> [Aim of the task] Copy out the whole listing below exactly.

> [Data records]
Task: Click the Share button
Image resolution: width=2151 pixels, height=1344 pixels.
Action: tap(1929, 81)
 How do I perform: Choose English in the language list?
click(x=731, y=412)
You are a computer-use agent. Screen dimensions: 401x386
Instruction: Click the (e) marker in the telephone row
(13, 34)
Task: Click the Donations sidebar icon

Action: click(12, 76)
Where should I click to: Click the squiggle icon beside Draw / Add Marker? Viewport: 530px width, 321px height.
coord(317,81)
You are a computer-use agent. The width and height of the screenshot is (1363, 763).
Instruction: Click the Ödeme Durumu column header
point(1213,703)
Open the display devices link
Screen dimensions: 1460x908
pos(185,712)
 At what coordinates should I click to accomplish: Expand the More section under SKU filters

> [Task result]
Task: Click the Share button
Image resolution: width=2151 pixels, height=1344 pixels.
Action: tap(1929, 81)
 How do I perform: Choose English in the language list?
click(x=731, y=412)
You are a computer-use agent. Screen dimensions: 401x386
Instruction: Click the (e) marker in the telephone row
(13, 34)
Task: Click the Donations sidebar icon

Action: click(12, 76)
Where should I click to: Click the squiggle icon beside Draw / Add Marker? Viewport: 530px width, 321px height.
coord(317,81)
You are a computer-use agent. The width and height of the screenshot is (1363, 763).
Instruction: Click the Ödeme Durumu column header
point(1213,703)
Open the display devices link
Screen dimensions: 1460x908
pos(185,712)
 At what coordinates should I click to accomplish: Expand the More section under SKU filters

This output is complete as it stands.